慢性副鼻腔炎に「マイクロバイオータ」関与
鼻の中でも細菌構成の個人差が大きいと判明
慢性副鼻腔炎(蓄膿症)には副鼻腔のマイクロバイオータが関与している可能性があり、細菌の構成には大きな個人差があるそうです。
微生物学分野の専門誌フロンティアズ・イン・マイクロバイオロジーの2015年3月号に、オークランド大学(ニュージーランド)の研究グループの研究結果が掲載されました。
人の腸内には1,000種類以上、または100兆個以上の微生物が存在します。腸内以外に皮膚や口の中などの様々なところに微生物が存在し、私たちと共存しています。
微生物もそれぞれにDNAを持ち、その数は、消化器官の中だけでも300万個以上と言われます。
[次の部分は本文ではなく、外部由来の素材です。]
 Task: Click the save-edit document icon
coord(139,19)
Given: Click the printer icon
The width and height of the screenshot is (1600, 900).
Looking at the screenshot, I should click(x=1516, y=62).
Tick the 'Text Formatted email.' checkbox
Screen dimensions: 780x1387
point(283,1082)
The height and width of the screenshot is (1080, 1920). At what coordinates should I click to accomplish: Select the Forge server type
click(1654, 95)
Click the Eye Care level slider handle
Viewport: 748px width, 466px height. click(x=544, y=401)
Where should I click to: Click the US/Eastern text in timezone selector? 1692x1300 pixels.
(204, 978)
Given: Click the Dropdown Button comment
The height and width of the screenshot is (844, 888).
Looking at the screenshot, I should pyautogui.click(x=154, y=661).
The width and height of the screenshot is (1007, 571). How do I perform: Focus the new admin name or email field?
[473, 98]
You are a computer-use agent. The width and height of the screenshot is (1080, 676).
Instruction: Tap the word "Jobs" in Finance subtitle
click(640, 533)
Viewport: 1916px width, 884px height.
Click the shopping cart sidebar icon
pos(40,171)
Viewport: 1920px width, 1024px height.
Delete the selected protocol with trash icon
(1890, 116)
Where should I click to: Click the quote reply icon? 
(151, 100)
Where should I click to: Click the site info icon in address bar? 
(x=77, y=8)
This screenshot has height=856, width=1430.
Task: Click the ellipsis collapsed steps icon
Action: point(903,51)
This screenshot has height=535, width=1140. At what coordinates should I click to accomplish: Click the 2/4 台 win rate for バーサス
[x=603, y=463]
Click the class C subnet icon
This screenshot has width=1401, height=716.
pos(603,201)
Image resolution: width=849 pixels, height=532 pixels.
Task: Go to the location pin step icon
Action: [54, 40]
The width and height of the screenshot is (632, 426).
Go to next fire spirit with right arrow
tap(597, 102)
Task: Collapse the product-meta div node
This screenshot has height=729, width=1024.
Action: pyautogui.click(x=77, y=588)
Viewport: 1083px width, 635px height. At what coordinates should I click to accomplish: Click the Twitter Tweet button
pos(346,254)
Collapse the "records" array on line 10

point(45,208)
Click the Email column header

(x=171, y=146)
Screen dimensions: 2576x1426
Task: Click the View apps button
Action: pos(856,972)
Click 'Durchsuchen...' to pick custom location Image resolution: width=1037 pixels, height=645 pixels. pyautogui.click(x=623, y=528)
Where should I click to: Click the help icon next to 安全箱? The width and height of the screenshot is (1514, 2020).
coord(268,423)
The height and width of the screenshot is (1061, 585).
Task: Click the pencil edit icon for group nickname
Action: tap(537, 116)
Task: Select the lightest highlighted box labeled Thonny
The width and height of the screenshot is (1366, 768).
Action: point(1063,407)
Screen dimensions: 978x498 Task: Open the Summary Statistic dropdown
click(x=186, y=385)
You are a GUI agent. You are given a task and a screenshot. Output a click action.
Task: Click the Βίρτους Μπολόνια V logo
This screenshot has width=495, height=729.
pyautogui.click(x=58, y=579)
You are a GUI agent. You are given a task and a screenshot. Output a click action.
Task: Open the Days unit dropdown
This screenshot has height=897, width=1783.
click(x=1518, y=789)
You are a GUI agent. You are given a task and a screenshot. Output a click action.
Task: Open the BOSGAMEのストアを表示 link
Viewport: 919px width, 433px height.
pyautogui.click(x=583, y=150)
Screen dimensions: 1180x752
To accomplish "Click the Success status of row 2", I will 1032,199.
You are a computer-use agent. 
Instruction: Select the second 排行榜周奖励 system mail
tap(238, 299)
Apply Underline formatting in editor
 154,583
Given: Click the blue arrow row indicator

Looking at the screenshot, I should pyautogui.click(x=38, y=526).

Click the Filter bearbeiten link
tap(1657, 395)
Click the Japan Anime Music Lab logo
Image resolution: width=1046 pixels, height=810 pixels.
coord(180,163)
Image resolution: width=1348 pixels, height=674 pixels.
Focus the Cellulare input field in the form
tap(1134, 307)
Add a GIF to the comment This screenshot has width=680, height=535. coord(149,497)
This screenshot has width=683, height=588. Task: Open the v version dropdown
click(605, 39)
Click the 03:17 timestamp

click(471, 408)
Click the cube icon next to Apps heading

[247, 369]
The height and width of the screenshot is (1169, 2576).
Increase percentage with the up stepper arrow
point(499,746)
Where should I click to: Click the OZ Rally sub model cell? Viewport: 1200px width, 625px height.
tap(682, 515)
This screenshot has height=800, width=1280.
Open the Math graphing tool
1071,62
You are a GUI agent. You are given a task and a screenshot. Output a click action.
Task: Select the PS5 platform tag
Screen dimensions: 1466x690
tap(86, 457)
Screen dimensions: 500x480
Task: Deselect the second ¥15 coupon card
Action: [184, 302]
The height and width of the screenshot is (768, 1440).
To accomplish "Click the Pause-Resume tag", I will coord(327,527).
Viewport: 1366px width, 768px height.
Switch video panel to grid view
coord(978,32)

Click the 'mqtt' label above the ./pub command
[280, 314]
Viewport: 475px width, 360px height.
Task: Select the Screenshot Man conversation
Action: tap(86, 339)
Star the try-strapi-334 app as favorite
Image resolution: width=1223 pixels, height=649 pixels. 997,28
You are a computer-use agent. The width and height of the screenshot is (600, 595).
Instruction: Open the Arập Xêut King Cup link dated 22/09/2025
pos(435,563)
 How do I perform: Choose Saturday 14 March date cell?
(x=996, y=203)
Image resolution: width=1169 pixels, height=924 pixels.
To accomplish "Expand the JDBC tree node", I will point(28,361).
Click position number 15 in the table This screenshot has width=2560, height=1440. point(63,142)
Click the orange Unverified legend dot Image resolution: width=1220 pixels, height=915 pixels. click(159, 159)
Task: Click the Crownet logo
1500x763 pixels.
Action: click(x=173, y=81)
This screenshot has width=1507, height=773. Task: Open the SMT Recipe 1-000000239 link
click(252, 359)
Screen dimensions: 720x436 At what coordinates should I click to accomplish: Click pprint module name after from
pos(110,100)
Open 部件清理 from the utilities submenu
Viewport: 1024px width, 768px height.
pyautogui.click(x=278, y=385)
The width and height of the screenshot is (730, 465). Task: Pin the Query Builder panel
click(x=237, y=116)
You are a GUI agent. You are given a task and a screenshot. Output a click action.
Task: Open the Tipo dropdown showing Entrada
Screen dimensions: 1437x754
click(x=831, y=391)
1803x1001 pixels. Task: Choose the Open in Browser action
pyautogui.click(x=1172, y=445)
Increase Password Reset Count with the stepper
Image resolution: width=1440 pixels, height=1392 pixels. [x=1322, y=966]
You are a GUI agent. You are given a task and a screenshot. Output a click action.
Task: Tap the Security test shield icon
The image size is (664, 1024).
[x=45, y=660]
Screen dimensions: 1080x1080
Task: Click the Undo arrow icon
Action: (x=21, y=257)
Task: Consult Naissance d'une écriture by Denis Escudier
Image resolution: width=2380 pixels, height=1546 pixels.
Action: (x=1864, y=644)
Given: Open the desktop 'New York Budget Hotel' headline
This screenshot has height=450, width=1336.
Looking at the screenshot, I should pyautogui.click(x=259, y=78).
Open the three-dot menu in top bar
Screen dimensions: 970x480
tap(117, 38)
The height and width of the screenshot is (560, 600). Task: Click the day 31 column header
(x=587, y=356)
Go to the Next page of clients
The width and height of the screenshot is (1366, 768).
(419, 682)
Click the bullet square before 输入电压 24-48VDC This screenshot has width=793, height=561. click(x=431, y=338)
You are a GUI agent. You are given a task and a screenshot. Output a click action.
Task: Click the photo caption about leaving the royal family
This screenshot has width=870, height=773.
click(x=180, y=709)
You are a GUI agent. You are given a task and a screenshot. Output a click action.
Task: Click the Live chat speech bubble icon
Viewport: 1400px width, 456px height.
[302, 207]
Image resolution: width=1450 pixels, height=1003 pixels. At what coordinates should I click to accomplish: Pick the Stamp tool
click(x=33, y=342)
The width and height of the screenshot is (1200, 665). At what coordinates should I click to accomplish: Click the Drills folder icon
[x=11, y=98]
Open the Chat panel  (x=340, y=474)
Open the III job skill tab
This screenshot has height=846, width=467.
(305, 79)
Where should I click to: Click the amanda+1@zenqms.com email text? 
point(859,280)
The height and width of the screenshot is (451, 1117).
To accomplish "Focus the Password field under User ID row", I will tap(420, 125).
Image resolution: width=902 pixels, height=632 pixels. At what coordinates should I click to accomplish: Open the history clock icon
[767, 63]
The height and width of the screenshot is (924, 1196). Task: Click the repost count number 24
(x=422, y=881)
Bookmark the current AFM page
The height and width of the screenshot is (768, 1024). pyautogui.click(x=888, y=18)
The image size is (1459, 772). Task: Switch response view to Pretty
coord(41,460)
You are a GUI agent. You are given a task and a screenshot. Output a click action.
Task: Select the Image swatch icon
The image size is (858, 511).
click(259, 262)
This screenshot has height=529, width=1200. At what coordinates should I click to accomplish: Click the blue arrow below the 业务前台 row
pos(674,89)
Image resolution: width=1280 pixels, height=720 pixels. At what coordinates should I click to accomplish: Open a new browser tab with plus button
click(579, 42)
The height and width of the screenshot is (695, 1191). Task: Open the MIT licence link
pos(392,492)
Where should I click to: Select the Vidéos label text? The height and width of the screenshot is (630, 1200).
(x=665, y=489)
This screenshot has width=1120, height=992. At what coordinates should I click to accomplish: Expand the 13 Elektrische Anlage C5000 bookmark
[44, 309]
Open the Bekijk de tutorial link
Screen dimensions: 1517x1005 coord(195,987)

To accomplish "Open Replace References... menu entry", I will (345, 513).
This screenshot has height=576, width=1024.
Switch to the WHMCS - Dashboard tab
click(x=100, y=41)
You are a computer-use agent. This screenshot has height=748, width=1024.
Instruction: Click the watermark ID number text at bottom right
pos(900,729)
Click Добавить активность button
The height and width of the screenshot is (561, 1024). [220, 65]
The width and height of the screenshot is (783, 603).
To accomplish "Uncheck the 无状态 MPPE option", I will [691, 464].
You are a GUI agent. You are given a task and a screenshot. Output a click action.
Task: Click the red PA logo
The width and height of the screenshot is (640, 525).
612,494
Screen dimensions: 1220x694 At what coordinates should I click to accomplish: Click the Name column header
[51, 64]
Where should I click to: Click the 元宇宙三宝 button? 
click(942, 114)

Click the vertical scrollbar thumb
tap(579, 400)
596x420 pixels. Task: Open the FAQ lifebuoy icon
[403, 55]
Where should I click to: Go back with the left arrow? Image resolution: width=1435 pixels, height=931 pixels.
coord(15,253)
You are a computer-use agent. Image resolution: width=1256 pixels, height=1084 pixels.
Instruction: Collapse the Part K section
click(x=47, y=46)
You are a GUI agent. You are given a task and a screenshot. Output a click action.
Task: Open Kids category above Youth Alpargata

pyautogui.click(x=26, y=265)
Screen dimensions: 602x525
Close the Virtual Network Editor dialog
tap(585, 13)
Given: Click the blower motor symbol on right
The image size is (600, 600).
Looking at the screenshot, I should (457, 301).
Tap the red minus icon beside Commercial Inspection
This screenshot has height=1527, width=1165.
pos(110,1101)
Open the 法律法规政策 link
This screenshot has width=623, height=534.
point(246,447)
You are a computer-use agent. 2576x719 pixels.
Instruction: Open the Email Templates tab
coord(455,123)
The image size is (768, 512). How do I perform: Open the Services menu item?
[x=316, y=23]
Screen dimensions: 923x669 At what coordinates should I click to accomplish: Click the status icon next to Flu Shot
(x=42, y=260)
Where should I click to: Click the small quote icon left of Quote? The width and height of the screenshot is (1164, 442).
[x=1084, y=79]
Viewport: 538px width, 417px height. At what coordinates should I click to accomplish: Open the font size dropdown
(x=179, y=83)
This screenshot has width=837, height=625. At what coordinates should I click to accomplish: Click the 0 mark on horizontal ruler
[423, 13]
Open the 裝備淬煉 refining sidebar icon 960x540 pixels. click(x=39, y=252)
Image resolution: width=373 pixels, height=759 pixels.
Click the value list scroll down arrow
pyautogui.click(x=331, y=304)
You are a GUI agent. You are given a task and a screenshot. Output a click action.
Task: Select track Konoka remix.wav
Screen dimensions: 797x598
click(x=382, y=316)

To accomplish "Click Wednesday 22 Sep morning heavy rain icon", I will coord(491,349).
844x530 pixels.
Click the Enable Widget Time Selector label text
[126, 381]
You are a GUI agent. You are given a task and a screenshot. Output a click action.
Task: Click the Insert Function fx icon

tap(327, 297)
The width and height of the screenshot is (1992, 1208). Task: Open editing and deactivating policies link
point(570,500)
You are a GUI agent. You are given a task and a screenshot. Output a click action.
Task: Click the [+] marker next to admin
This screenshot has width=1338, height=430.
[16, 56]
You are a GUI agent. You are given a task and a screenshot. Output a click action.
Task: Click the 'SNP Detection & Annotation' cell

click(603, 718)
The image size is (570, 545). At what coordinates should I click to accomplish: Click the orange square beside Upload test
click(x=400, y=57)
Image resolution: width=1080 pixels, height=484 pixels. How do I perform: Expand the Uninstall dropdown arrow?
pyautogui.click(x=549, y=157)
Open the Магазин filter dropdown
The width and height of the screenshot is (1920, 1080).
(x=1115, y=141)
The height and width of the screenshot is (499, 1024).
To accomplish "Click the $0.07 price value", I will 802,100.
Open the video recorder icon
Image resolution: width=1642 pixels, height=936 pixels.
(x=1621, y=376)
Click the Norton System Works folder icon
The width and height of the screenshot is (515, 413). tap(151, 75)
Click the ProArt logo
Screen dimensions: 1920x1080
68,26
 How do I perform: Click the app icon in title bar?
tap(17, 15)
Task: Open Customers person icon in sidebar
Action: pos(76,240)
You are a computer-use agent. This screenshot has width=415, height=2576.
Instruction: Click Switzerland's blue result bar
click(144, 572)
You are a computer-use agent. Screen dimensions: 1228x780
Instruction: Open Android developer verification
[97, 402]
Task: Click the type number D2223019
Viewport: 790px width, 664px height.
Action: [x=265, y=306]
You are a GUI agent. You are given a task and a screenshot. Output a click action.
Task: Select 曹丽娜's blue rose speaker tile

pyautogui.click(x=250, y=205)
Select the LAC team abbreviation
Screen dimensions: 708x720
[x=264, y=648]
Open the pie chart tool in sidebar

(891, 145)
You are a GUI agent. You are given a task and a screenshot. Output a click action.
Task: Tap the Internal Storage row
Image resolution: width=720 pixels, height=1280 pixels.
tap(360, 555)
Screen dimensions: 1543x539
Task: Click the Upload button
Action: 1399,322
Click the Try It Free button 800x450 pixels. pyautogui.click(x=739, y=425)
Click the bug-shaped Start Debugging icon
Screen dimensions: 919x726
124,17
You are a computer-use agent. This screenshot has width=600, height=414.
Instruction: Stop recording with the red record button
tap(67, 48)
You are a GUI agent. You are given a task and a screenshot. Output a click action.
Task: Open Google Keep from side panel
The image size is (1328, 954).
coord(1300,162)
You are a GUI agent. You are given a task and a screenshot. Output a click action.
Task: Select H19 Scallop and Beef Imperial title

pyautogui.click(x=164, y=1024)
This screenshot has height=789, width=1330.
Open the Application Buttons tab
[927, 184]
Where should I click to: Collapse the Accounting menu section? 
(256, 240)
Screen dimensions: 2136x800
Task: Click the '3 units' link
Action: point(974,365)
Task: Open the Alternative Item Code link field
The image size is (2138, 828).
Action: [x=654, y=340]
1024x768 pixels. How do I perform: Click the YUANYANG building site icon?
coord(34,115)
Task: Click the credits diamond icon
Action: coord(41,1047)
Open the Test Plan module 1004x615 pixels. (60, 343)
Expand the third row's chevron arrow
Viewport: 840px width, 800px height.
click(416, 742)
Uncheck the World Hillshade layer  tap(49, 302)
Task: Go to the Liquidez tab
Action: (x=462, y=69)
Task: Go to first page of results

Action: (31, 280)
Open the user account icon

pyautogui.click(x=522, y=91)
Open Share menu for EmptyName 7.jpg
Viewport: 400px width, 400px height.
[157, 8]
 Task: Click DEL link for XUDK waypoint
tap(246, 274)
それらの微生物を総称してマイクロバイオータと呼び、マイクロバイオータのDNAを総称をマイクロバイオームと呼びます。
バイオフィルムに注目
慢性副鼻腔炎は日本を含め、西洋社会の成人のおよそ5%の人がかかり、生活の質を著しく低下させます。
この副鼻腔炎症状の原因として、細菌が果たす役割はまだ解明されていませんが、近年、カビや細菌のバイオフィルムの役割が注目されているそうです。
菌膜の事。菌自身が産生する粘液に囲まれたさまざまな菌の集合体です。台所のシンクを掃除しないで放っておくとヌルヌルとしたものや、 歯の表面にへばりついてネバネバヌルヌルしたプラークはまさに典型的なバイオフィルムです。
研究は慢性副鼻腔炎の9人と健常者の6人を対象に、副鼻腔内のマイクロバイオータの構成と量を比較。また、副鼻腔内の3カ所でサンプルを取り、部位による違いも調べました。
結果、慢性副鼻腔炎の人ではマイクロバイオータの多様性が健常者より低く、細菌の量は症状と関連しなかったそうです。細菌の構成はサンプルしたの部位や症状の状態よりも、個人差があることが示されたそうです。
大多数のサンプル(健常者も含めて)では、常在菌のブドウ球菌属とコリネバクテリウム属が多く、特に個人差が大きかった慢性副鼻腔炎のグループでは、微生物叢の構成のアンバランスがこの症状をもたらしているのではないかと推測されます。
病気と微生物の関係性は腸内フローラ、腸内細菌叢(ちょうないさいきんそう)として腸の分野で注目されてるそうです。最終的に、副鼻腔の細菌叢内変動の原因を理解することは、よりパーソナライズされた慢性副鼻腔炎治療の選択肢につながる可能性が見えるのではないでしょうか。